## [Directions]
Would you please return the line containing "Oil Blotting Guide (809, 909)" and all the lines after it through the end of the records below, unchanged and on their own?
=== Section Start ===
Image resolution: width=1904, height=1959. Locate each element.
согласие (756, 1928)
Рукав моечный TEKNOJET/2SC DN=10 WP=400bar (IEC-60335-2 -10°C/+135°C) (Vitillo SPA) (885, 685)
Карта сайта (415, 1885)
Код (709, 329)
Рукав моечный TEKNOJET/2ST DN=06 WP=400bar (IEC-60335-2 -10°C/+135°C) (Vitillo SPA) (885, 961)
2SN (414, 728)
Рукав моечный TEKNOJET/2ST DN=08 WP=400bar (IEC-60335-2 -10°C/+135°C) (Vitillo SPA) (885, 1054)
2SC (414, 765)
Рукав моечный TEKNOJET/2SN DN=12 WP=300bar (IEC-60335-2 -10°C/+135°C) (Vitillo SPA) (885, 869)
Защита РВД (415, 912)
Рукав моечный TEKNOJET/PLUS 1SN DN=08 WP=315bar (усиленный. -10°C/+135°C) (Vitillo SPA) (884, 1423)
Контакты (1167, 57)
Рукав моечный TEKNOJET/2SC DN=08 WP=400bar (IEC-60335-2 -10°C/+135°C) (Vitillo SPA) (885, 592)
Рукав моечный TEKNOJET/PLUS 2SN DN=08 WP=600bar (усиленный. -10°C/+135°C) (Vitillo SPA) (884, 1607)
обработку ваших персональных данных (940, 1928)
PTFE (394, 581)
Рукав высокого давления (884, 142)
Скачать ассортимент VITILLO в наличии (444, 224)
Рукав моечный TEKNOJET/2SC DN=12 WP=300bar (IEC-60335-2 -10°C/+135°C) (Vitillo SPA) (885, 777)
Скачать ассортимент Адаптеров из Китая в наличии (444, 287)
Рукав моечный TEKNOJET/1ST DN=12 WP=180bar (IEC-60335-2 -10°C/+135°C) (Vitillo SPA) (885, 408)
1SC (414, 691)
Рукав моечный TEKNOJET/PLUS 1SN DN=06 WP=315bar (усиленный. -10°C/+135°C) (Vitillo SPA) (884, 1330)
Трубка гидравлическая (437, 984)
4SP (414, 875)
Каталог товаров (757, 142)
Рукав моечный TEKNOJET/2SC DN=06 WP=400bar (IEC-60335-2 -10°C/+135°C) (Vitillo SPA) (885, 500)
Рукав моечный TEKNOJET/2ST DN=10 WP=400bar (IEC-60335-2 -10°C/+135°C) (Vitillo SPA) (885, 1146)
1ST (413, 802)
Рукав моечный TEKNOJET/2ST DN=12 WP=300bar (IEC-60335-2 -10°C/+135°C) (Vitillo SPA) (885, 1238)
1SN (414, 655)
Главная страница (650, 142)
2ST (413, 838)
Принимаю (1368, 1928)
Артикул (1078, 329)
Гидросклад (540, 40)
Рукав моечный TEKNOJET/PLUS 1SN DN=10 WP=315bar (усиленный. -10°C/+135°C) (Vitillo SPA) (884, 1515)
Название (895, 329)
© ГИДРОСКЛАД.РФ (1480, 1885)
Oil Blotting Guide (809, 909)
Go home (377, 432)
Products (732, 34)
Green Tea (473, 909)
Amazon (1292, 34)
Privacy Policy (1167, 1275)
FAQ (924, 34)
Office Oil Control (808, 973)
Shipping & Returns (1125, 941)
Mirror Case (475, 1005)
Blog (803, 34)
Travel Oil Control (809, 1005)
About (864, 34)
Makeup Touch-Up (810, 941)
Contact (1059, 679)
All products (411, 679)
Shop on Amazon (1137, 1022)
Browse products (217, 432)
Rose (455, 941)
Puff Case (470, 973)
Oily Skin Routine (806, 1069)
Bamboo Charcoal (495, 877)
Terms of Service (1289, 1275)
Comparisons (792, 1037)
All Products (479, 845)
=== Section End ===
## [Exercise result]
Oil Blotting Guide (809, 909)
Go home (377, 432)
Products (732, 34)
Green Tea (473, 909)
Amazon (1292, 34)
Privacy Policy (1167, 1275)
FAQ (924, 34)
Office Oil Control (808, 973)
Shipping & Returns (1125, 941)
Mirror Case (475, 1005)
Blog (803, 34)
Travel Oil Control (809, 1005)
About (864, 34)
Makeup Touch-Up (810, 941)
Contact (1059, 679)
All products (411, 679)
Shop on Amazon (1137, 1022)
Browse products (217, 432)
Rose (455, 941)
Puff Case (470, 973)
Oily Skin Routine (806, 1069)
Bamboo Charcoal (495, 877)
Terms of Service (1289, 1275)
Comparisons (792, 1037)
All Products (479, 845)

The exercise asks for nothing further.